### Stated task 1
Edit the letters to the editor: rewrite the stretch from "Our government, with" through "from his position.", changing "despot" to "dictator".

___ Document passage

Lawsuits against the fossil fuel companies for ignoring climate damage aren’t new. But in past years most didn’t advance far through the legal systems. This is changing.

In the past six years alone more than 1,400 climate lawsuits have hit the courts. Many of these are advancing as climate damages worsen and become measurable, and as evidence of corporate malfeasance mounts. Plus, current actions by lawmakers and policy-makers have proven inadequate to meet calls for justice and accountability.

Starting with the #Exxonknew investigation of 2015, the fossil fuel industry can no longer pretend they don’t know the damages their products cause. The potential liability extends to ad agencies that promote fossil fuel lies, to the banks that finance the fossil fuel industry, and to governments that don’t take action.

Even individuals are a growing target as shown by recent legal action against Shell board members at how they failed to disclose and respond to climate risks. In another case Honolulu’s effort to hold oil company executives accountable for climate change damage is advancing.

Few cases have won so far but more and more will. The fossil fuel industry has had its way for over a century, but the tables are turning. Let’s hope it’s in time.

Bob Potter,
Boalsburg

Regime Change

The phrase “regime change” is generally understood to mean a basic altering of a country’s governmental structure. We tried (but failed) to achieve regime change in Vietnam, we tried (with limited success) to achieve it in Iraq, and Russia is trying to achieve it now in Ukraine.

But there is another, more limited, meaning to the term, namely an effort to replace the specific leadership of a government without altering the overall structure of that government itself. We might call this “regime change light.”

President Biden forcefully opined that Vladimir Putin should be removed from his position as head of the Russian government. When he received some blowback for that comment, the White House announced that he was not calling for “regime change,” as that term is generally used. He was not advocating a restructuring of the Russian government.

He was suggesting a case of “regime change light.”

Biden is absolutely right.

Putin must go!

Our government, with support from the other NATO countries, should tighten the screws of the financial sanctions on Putin and the other oligarchs, flood the Russian population with the truth about their leaders (a return of Radio Free Europe), and inflict cyber warfare on the Russian government and military.

We should give the Russian people every support imaginable to help them depose this despot from his position.

Richard London,
State College

Can’t Ignore a Casino

Recently, there have been supporters of the Nittany Mall Casino — some not even residents of Centre County — offering a short-sighted retort to all those concerned about the negative effects a casino would have on our community: “If you don’t like the casino, don’t go there.”

______
___ Provided information

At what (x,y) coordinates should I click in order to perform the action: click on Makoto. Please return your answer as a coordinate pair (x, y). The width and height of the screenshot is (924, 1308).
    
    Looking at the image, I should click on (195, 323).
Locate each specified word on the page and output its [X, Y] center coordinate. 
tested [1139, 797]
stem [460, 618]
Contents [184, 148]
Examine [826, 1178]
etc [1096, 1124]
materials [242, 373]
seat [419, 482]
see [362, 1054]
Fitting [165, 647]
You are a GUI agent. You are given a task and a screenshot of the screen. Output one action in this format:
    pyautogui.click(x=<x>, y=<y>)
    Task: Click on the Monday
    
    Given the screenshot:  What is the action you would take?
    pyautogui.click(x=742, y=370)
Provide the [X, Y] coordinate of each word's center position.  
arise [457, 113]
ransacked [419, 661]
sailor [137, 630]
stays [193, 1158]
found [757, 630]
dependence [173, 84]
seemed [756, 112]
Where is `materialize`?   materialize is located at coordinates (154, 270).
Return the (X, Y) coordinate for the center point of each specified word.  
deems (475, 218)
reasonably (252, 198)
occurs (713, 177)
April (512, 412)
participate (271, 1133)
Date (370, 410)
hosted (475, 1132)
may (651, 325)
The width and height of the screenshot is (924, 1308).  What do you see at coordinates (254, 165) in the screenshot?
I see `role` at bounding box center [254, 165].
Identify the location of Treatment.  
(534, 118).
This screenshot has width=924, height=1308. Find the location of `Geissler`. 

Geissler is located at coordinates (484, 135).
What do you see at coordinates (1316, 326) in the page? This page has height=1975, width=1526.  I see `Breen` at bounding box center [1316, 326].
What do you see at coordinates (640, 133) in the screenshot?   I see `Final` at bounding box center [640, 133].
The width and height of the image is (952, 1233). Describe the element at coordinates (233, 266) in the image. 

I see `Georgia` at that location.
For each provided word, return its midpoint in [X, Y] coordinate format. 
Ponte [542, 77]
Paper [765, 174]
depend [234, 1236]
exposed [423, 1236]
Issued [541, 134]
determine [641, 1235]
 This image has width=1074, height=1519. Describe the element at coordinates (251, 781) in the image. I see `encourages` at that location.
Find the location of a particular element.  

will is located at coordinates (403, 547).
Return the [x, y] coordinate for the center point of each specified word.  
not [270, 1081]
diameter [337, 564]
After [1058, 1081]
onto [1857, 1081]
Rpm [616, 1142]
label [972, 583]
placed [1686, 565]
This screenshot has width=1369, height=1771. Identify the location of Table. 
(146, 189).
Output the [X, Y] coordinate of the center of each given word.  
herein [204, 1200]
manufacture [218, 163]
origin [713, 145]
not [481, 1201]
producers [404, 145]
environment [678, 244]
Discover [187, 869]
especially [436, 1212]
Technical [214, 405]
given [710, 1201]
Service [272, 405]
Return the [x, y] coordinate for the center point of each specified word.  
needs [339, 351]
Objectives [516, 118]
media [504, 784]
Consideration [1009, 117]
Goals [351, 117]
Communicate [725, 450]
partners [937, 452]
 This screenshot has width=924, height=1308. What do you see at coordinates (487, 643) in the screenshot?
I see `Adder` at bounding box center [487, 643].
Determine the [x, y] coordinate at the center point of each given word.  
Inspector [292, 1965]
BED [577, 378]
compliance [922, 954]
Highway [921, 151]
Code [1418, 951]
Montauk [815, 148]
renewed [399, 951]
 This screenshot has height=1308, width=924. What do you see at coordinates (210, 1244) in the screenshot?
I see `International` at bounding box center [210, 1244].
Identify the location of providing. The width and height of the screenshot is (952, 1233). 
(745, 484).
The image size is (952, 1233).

______

### Stated task 2
Identify every line of the records that contains the string "Geissler" and copy those lines. Case counts.

### Correct result 1
Our government, with support from the other NATO countries, should tighten the screws of the financial sanctions on Putin and the other oligarchs, flood the Russian population with the truth about their leaders (a return of Radio Free Europe), and inflict cyber warfare on the Russian government and military.

We should give the Russian people every support imaginable to help them depose this dictator from his position.

### Correct result 2
This screenshot has width=924, height=1308. Find the location of `Geissler`. 
Geissler is located at coordinates (484, 135).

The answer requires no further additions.